Interview zu den Absturz-Folgen "So kooperativ war Russland noch nie"
Der Absturz der polnischen Präsidentenmaschine hat viel Leid über das Land gebracht, der Schock sitzt tief. Doch es gibt auch Positives zu berichten. Die Katastrophe hat Polen und Russland einander näher gebracht, berichtet Bartosz Wielinski, Journalist bei der polnischen Zeitung "Gazeta Wyborcza" im Gespräch mit tagesschau.de.

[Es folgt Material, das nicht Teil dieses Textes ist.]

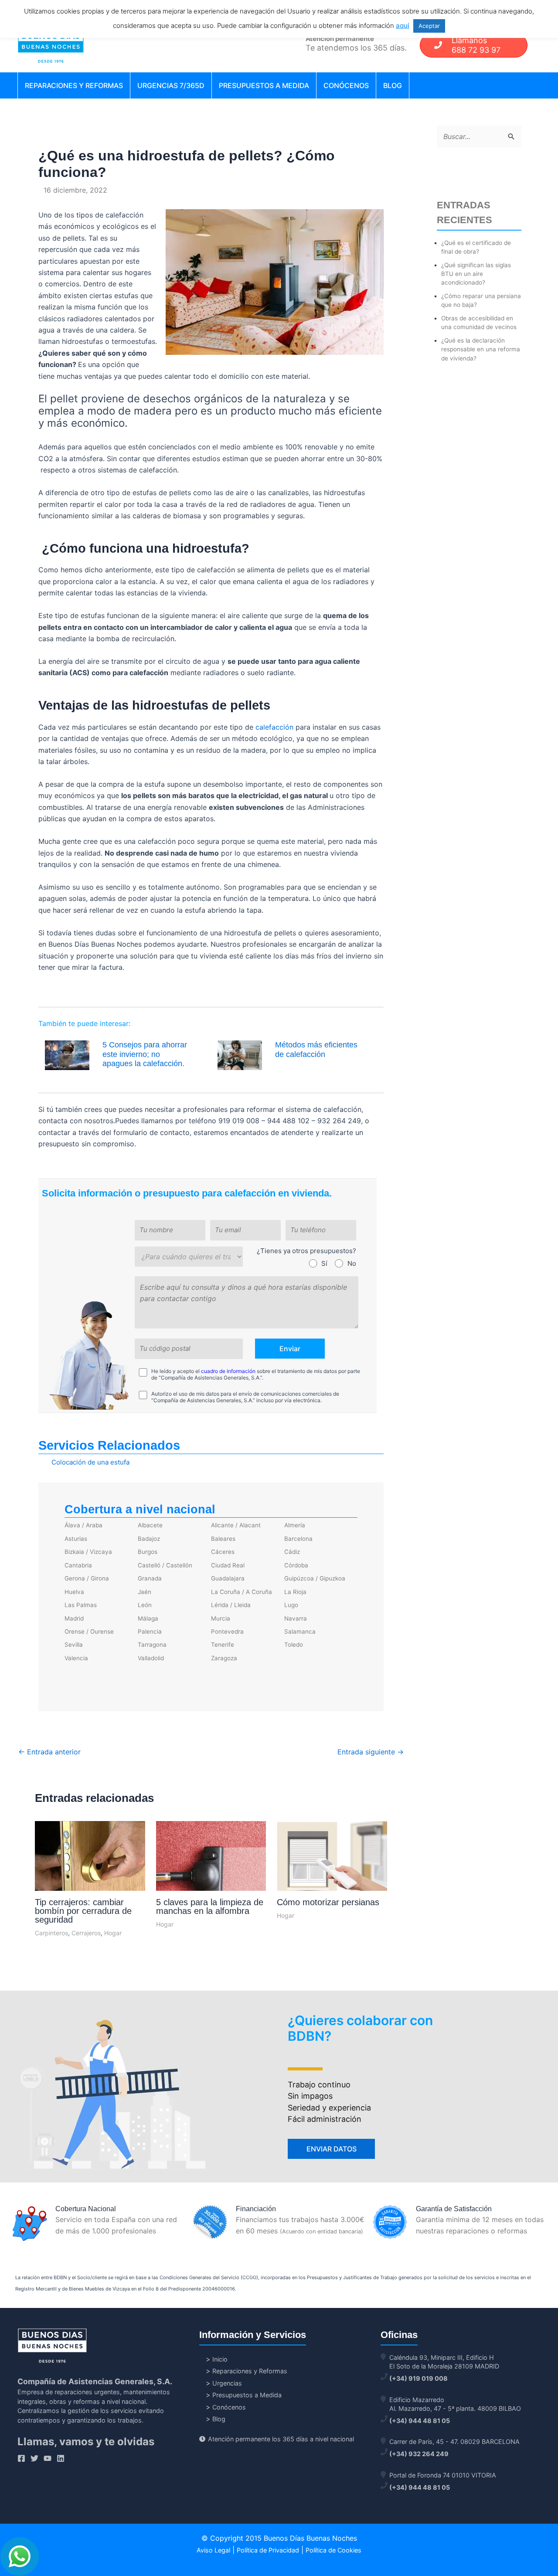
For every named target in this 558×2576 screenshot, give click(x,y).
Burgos (147, 1551)
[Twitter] (34, 2458)
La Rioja (295, 1591)
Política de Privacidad (268, 2550)
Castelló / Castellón (165, 1565)
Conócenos (346, 85)
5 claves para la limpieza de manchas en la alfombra (209, 1906)
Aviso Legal (213, 2550)
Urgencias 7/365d (170, 85)
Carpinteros (51, 1933)
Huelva (74, 1591)
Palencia (150, 1631)
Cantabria (78, 1565)
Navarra (295, 1618)
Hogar (113, 1933)
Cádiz (292, 1551)
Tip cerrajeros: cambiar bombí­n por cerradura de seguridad (83, 1910)
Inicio (220, 2359)
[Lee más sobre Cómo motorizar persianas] (332, 1862)
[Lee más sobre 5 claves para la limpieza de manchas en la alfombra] (211, 1867)
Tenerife (222, 1644)
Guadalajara (228, 1578)
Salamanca (300, 1631)
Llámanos (476, 45)
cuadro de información (228, 1371)
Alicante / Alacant (236, 1525)
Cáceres (223, 1551)
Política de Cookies (333, 2550)
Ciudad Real (228, 1565)
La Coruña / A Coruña (241, 1591)
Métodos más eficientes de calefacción (316, 1049)
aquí (402, 25)
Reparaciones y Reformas (74, 85)
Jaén (144, 1591)
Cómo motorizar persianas (328, 1902)
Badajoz (149, 1538)
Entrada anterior (49, 1751)
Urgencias (227, 2383)
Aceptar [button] (429, 25)
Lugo (291, 1604)
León (145, 1604)
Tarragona (152, 1644)
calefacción (274, 727)
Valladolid (151, 1658)
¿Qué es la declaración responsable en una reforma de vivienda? (480, 349)
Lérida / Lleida (231, 1604)
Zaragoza (224, 1658)
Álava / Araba (83, 1525)
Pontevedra (227, 1631)
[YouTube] (47, 2458)
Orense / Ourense (89, 1631)
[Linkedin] (61, 2458)
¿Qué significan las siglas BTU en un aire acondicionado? (476, 274)
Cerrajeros (86, 1933)
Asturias (76, 1538)
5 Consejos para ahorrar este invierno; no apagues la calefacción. (144, 1054)
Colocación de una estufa (90, 1462)
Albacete (150, 1525)
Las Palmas (81, 1604)
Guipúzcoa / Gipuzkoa (314, 1578)
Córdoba (296, 1565)
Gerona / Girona (87, 1578)
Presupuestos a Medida (264, 85)
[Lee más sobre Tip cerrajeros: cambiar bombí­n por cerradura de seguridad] (90, 1867)
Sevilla (74, 1644)
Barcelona (298, 1538)
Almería (294, 1525)
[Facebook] (21, 2458)
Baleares (223, 1538)
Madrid (74, 1618)
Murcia (220, 1618)
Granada (150, 1578)
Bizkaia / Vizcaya (88, 1551)
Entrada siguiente (370, 1751)
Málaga (148, 1618)
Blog (392, 85)
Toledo (293, 1644)
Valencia (76, 1658)
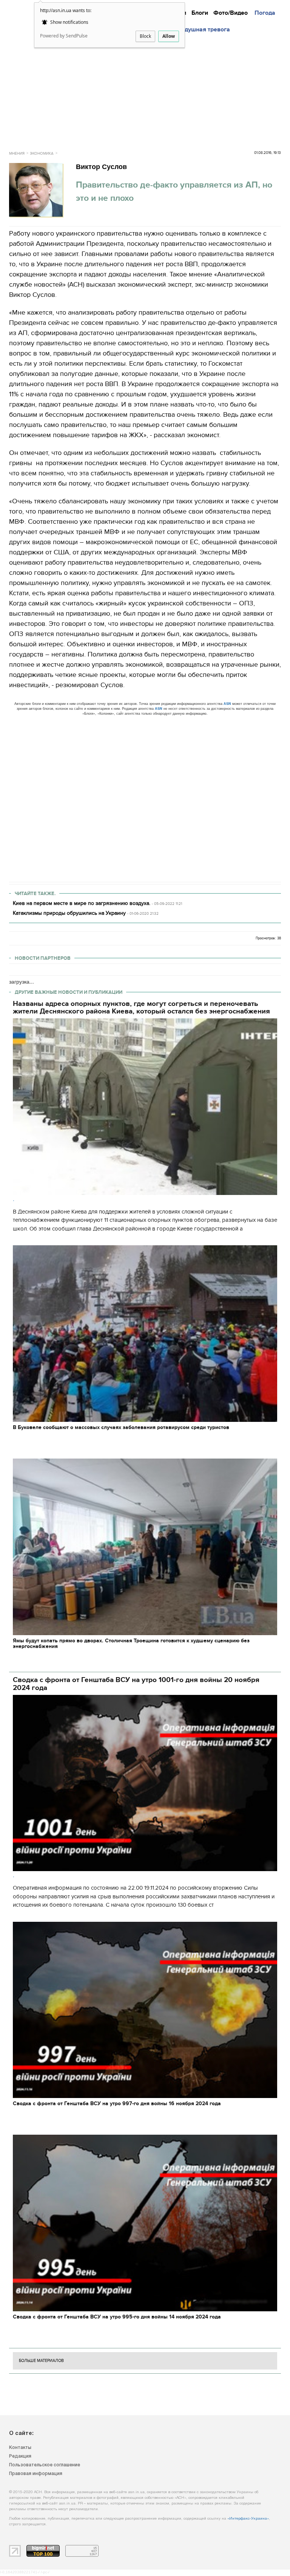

tagesschau.de: Wie haben Sie das Unglück erlebt?
Bartosz Wielinski: Ich habe meine Familie in Kattowitz besucht und über meine Eltern davon erfahren. Ich wollte ihnen erst nicht glauben, was sie erzählten. Lech Kaczynski war nicht unser Lieblingspolitiker, aber daran denkt man in so einem Fall nicht mehr. Der Absturz der Präsidentenmaschine ist die größte Katastrophe in der jüngsten Geschichte Polens. Obwohl - das Wort Katastrophe ist für das Geschehene eigentlich zu wenig. Es ist viel, viel mehr: eine Wunde, die Jahre brauchen wird, um zu heilen.
tagesschau.de: Wie ist die Stimmung in der Hauptstadt Warschau?
Wielinski: Es herrscht große Trauer. Warschau hat mehr als eine Million Einwohner. Normalerweise ist auf den Straßen jede Menge los. Jetzt ist die Stadt tot. Die Straßen sind leer, Läden blieben am Wochenende geschlossen. Als die Leiche des Präsidenten überführt wurde, sind Hunderttausende von Menschen auf die Straße gegangen, um ihm die letzte Ehre zu erweisen. Es herrschte eine ganz angespannte Stimmung, Fassungslosigkeit, Ratlosigkeit. Die Menschen können es nicht fassen, das spürt man.
tagesschau.de: Wie berichten die polnischen Medien über die Katastrophe?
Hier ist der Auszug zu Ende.